SUMMARY OF PROPOSALThe questions of this proposal live at the nexus of classical analysis and number theory. The tools are analytic, probabilistic, combinatorial and number theoretic with a central computational flavour. The computational techniques are sophisticated, require significant computational resources (hundreds of hours of grid computing in some instances) and the algorithms themselves are sometimes the central issue as with the Merit Factor Problem.The problems which are at the heart of this proposal are often “old plums” in number theory or combinatorics. They have been open for many years. They are also all related, or at least potentially related. Despite their clear difficulty, in each case partial progress has been made and more appears possible. For much more detail, see [Borwein 2002]. The papers of the attached CCV almost all relate to at least one of these problems.Much exciting recent progress in this general area, particularly due to Green and Tao, suggests that seriously attacking some of the intractabilities of these problems may be possible. Likewise computational advances may allow us to make reasonable conjectures. The following two problems will be central to our proposal, among others. CHOWLA’S COSINE PROBLEM:Ben Green writes in a recent Math Review: This paper addresses one of the reviewer’s favourite questions, which has been referred to as “Chowla’s cosine problem”:This involves finding the negative of the minimum of a sum of n cosines over a period. There have been various partial results, but currently, there is an enormous gap between what is provable and what is conjectured in this intriguing problem, and indeed, it isn’t clear what the right answer should be.PADÉ APPROXIMATION OF THE ZETA FUNCTIONExplore the location of the zeros and poles of the Padé approximations to the (suitably normalized) Riemann Zeta function. It seems clear that Szegö-like curves exist. This is somewhat surprising and it isn’t clear what these curves are. The patterns are striking and the computations are difficult. Little is possible to prove, but much is suggested. This, of course, is intimate to the Riemann hypothesis.These problems are of central interest and importance in number theory. Number theory is of course one the strongest areas of mathematics in Canada.

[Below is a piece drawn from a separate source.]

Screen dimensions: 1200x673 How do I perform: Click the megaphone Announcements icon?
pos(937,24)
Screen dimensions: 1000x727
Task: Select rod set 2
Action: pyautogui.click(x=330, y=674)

这个建议的问题是经典分析和数论的联系。这些工具是分析的，概率的，组合的和数论的，具有中心计算的味道。计算技术是复杂的，需要大量的计算资源（在某些情况下需要数百小时的网格计算），算法本身有时是价值因子问题的中心问题。这个提议的核心问题通常是数论或组合学中的“老李子”。他们已经开了很多年了。它们也都是相关的，或者至少是潜在相关的。尽管存在明显的困难，但在每一种情况下都取得了部分进展，而且似乎可能取得更多进展。要了解更多细节，请参见[Borwein 2002]。所附CCV的论文几乎都涉及到这些问题中的至少一个。最近在这一领域取得了许多令人兴奋的进展，特别是由于格林和陶的努力，表明认真解决这些问题的一些棘手问题是可能的。同样，计算技术的进步可能使我们能够做出合理的推测。除其他外，以下两个问题将是我们建议的核心。CHOWLA的余弦问题：本·格林在最近的一篇数学评论中写道：这篇论文解决了审稿人最喜欢的问题之一，被称为“CHOWLA的余弦问题”：这涉及到在一段时间内找到n个余弦和的最小值的负数。已经有了各种各样的部分结果，但目前，在这个有趣的问题上，在可证明的和推测的之间存在着巨大的差距，事实上，正确的答案应该是什么也不清楚。PADÉ ZETA函数的近似探索（适当归一化）黎曼ZETA函数的pad<s:1>近似的零点和极点的位置。很明显Szegö-like曲线是存在的。这有点令人惊讶，这些曲线是什么还不清楚。这些模式是惊人的，计算是困难的。可以证明的很少，但可以提出很多建议。当然，这与黎曼假设密切相关。这些问题在数论中具有中心意义和重要性。数论当然是加拿大最强大的数学领域之一。